- **Задание a**
Вставьте нумерованным списком строки из записей, начиная со строки, содержащей "Where should I click to: Click the High", и до строки, содержащей "Looking at the screenshot, I should [97, 17].", включительно. Пустые строки не включайте.

- **Фрагмент текста**
Без ложной скромности может он сказать, что благодаря ему, Островскому, возникло бытовое направление в драме, выражающееся в очерках, картинах и сценах из народного быта, направление свежее, совершенно лишенное рутины и ходульности, и в высшей степени дельное. Некоторые свои пьесы он так и назвал: ^ «Картины московской жизни», «Сцены из деревенской жизни». На публику сильное влияние оказывает бытовой репертуар. Бытовые пьесы, если они художественны, то есть если правдивы – великое дело для восприимчивой публики, они показывают, что есть хорошего, доброго в русском человеке, что он должен в себе беречь и воспитывать и что есть в нем дурного и грубого, с чем он должен бороться, – так думает он, автор бытовых пьес. Пьеса – это прежде всего характер. Недаром одну из своих последних вещей он назвал «Не сошлись характерами», содержание ее именно в столкновении двух характеров: молодого человека из благородных по имени Поль, нуждающегося в деньгах, «чтоб играть роль в обществе», ищущего богатую невесту, и молодой хорошенькой купеческой вдовы Серафимы Карповны, которая выходит замуж за Поля вовсе не для того, чтобы тот распоряжался ее капиталом. Она предпочитает даже потерять Поля, чем отдать ему капитал, растолковывая ему с неотразимой милой логичностью: «Что я буду значить, когда у меня не будет денег? – тогда я ничего не буду значить! Когда у меня не будет денег – я кого полюблю, а меня, напротив того, не будут любить. А когда у меня будут деньги – я кого полюблю, и меня будут любить, и мы будем счастливы».

В характере нет ничего случайного, от фамилии до портрета. Не случайно помещица в пьесе «Воспитанница» носит фамилию, относящуюся к татарскому корню, – Уланбекова, у нее «тип лица восточный» и деспотизм ее азиатский, восточный. По ее произволу губится жизнь молодой девушки, ее воспитанницы, которую она выдает замуж за беспутного, «очень грязного», как сказано в характеристике действующих лиц, человека.

О его пьесах спорят, после «Доходного места» еще больше споры о «Грозе». Но сказал ли кто из критиков больше, чем Мартынов своим исполнением роли Тихона? Одно дело думать словами, а другое дело – образами, как умел думать Мартынов, как доступно это только художнику. По поводу пьес о Бальзаминове пишут, что Островский исписался, повторяется, что у него мелкое воззрение, что он тратится без толку по пустякам. Но ведь он и не хотел удивить кого-то своим «великим воззрением», он видел в жизни такие характеры, как Бальзаминов, у него он – молодой чиновник, ищущий богатую невесту, «глупенький», по словам матери, но не такой уж и простак («разве можно с облагороженными понятиями в бедности жить?»), ничтожество, но ничтожество самолюбивое, ставящее себя очень высоко, убежденное, что все блага жизни должны по праву принадлежать ему; есть другие бальзаминовы, поумнее, повыше положением, но с таким же раздутым до самообожания представлением о своем «я».

- **Задание b**
Напишите продолжение текста об Островском и его пьесах, начиная сразу после последнего приведенного предложения.

- **Записи данных**
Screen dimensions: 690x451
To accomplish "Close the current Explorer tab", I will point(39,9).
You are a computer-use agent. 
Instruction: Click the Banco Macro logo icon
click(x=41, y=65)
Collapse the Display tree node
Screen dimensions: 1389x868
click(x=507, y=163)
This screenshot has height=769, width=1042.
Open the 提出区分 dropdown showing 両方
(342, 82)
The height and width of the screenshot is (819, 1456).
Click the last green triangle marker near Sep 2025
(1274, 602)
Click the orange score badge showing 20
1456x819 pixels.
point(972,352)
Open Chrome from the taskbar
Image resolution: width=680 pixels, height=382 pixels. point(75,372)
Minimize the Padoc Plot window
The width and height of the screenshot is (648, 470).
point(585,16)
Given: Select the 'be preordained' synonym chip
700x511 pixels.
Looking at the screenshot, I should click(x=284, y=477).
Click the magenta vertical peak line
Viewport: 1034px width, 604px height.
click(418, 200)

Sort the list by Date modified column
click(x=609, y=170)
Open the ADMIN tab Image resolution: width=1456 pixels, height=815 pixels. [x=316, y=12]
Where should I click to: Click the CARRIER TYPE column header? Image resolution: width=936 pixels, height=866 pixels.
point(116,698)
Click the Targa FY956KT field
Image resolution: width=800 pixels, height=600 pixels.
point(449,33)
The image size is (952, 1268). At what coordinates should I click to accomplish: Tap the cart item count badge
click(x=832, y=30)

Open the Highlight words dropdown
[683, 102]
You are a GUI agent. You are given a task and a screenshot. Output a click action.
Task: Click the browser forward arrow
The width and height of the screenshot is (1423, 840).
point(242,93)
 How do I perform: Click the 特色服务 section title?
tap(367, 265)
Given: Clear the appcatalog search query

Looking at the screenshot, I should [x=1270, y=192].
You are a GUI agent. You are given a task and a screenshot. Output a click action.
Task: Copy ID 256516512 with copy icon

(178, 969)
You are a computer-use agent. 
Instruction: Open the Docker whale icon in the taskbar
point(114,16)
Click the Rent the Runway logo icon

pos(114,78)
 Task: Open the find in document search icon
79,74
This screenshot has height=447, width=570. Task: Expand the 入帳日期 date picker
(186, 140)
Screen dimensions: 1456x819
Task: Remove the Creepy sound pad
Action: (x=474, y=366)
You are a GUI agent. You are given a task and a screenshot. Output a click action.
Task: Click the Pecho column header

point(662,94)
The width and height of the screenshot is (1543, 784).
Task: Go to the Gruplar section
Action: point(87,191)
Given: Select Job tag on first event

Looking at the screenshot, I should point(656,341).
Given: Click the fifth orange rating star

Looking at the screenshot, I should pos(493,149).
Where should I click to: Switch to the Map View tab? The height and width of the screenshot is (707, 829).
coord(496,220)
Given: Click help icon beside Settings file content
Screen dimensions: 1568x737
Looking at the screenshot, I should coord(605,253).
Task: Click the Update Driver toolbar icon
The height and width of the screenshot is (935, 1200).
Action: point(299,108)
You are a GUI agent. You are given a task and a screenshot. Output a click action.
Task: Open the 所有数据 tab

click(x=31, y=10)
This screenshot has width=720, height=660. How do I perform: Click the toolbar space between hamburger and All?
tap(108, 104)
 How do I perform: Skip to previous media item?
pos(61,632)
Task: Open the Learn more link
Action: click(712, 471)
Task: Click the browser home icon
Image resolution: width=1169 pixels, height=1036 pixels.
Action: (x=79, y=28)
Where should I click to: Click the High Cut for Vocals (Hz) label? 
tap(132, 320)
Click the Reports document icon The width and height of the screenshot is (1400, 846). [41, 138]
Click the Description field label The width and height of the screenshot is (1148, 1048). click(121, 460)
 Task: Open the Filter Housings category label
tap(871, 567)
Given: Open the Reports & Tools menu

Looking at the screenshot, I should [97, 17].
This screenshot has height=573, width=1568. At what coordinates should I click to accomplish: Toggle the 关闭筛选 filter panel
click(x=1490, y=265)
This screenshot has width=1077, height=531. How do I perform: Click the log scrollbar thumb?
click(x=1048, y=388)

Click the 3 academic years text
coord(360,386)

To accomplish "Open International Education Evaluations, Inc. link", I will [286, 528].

- **Письменный ответ a**
1. Where should I click to: Click the High Cut for Vocals (Hz) label? 
2. tap(132, 320)
3. Click the Reports document icon The width and height of the screenshot is (1400, 846). [41, 138]
4. Click the Description field label The width and height of the screenshot is (1148, 1048). click(121, 460)
5.  Task: Open the Filter Housings category label
6. tap(871, 567)
7. Given: Open the Reports & Tools menu
8. Looking at the screenshot, I should [97, 17].

- **Письменный ответ b**
Бальзаминовщина при благоприятных обстоятельствах, при уравнивания всего и вся, невзирая на разницу внутренних ценностей, может стать подавляющей силой, осуществляющей на деле свое «право» на блаженство за счет менее деятельных. Степень уверенности в своем «праве» на блаженство и дает превосходство ничтожеству, загребающему обеими руками и попирающему тех, кто стоит на пути, менее уверенных в своем праве на это блаженство. Не дай Бог видеть торжество бальзаминовщины, пока у него все кончается но пословице «За чем пойдешь, то и найдешь» (как названа третья, последняя пьеса), впрочем, можно растолковать по-разному ату народную мудрость.

«Старая пословица век не сломится». Он всегда был убежден, что слово – это высший дар, откровение, и тогда только оно полно энергии и внутренней силы, когда рождается из источников свежих, нравственно здоровых. Тогда только и возможна та простота, безыскусственность, которая всегда будет идеалом художника. Но когда нет этого источника, то все искажается, в ход пускается изощренность спекулятивной мысли, появляется всякая вычурность, искусственность.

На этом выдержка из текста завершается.